_EXCERPTED PASSAGE_.
····················
Anonymous asks:

A lot of pokemon seem not to get moves that would seem to fit them perfectly, because “they would be too good with them.” For example, snorlax doesn’t get slack off. Giratina, the god of the distortion world, doesn’t get trick room. Zekrom, who literally shakes the ground when sent out, can’t learn earthquake. And several explicitly evil pokemon, like chandelure, can’t learn nasty plot. There are several more, but these annoy me the most. But I understand the game needs to be balanced. Thoughts?
····················
_GIVEN INSTRUCTION_. From the anonymous question about Pokémon moves, return verbatim the passage between "A lot of pokemon" and "be balanced. Thoughts?", inclusive.

_RECORDED DATA_.
····················
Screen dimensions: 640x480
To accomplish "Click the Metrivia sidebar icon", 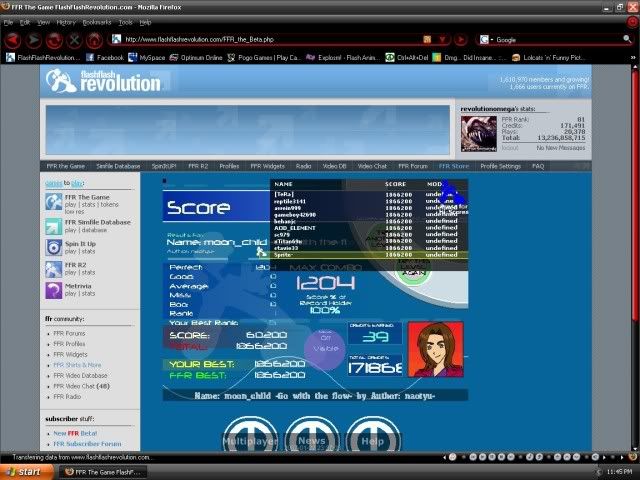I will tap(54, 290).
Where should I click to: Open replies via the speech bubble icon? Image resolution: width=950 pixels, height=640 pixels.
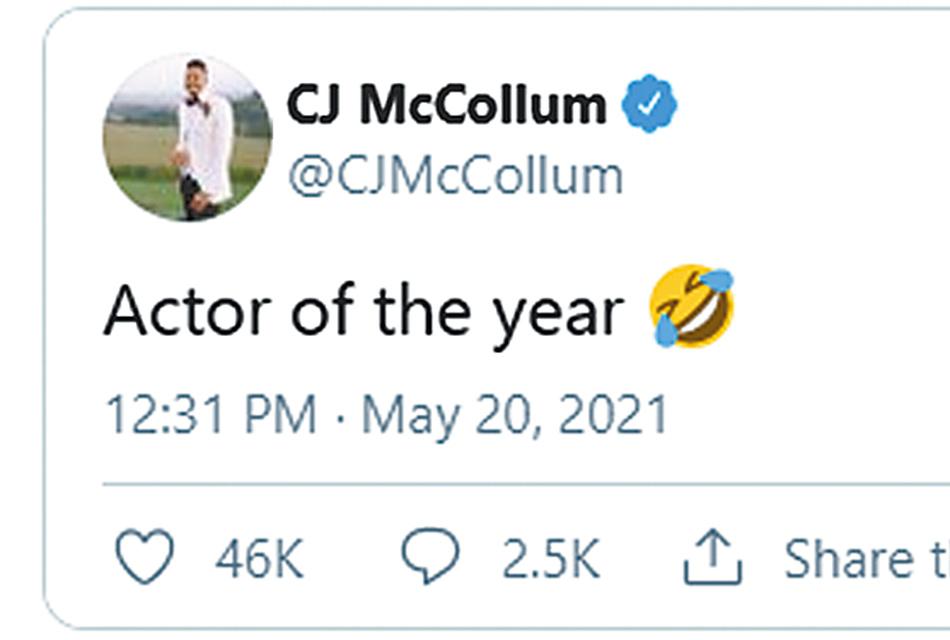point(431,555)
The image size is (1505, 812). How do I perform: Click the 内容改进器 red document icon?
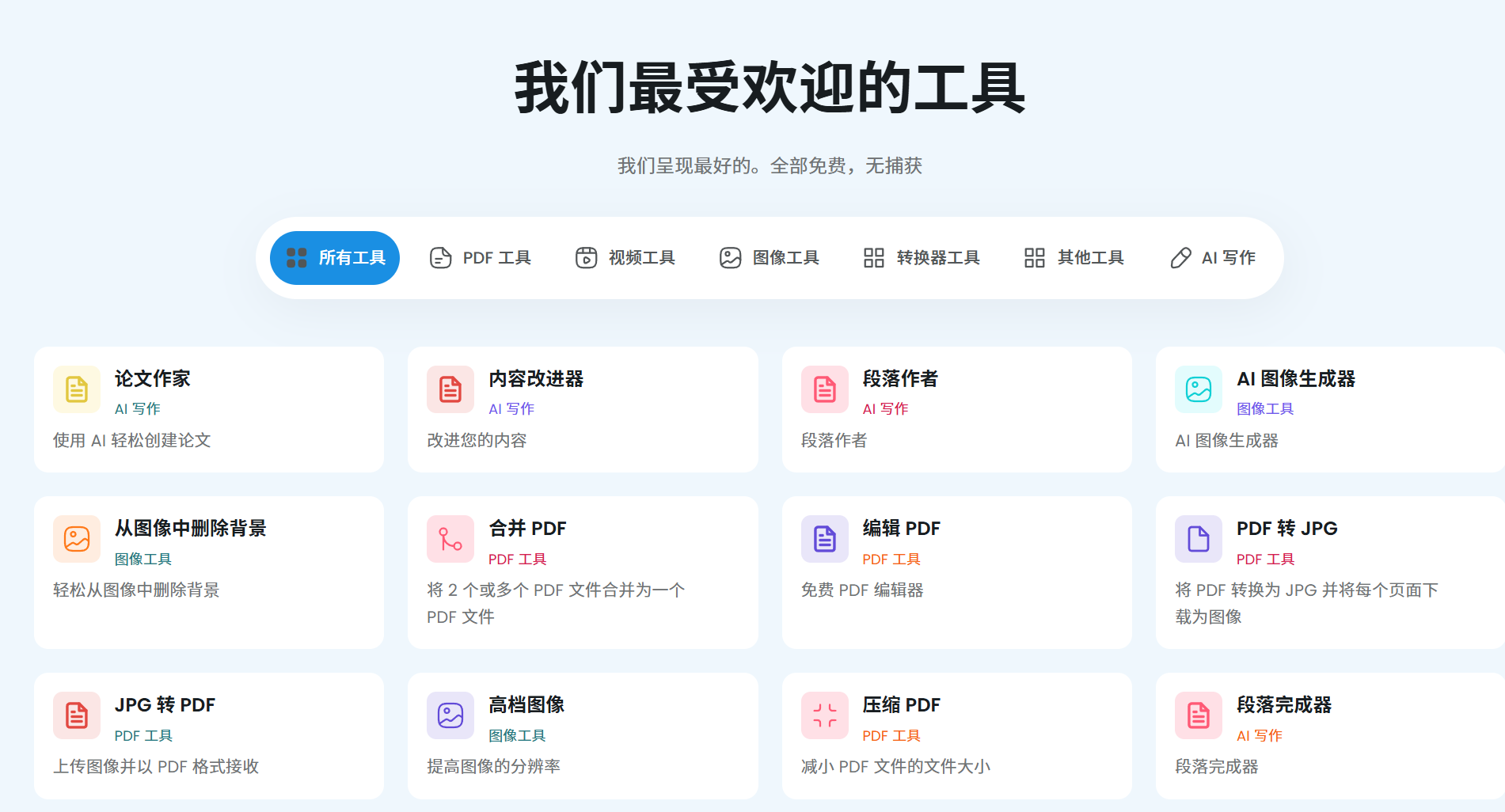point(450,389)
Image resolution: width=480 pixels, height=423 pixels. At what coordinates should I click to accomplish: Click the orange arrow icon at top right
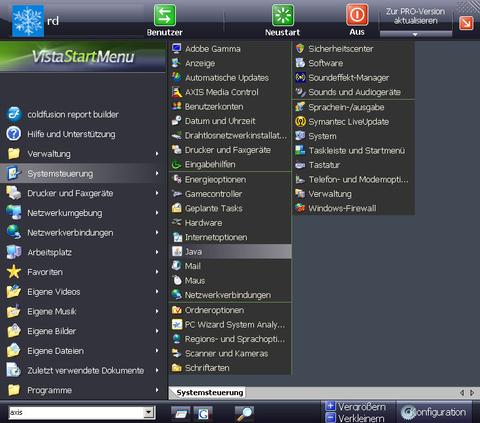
····················
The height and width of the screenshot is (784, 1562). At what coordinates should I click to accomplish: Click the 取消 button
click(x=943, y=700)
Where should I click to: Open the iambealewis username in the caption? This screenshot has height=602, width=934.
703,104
····················
_EXERCISE RESPONSE_.
A lot of pokemon seem not to get moves that would seem to fit them perfectly, because “they would be too good with them.” For example, snorlax doesn’t get slack off. Giratina, the god of the distortion world, doesn’t get trick room. Zekrom, who literally shakes the ground when sent out, can’t learn earthquake. And several explicitly evil pokemon, like chandelure, can’t learn nasty plot. There are several more, but these annoy me the most. But I understand the game needs to be balanced. Thoughts?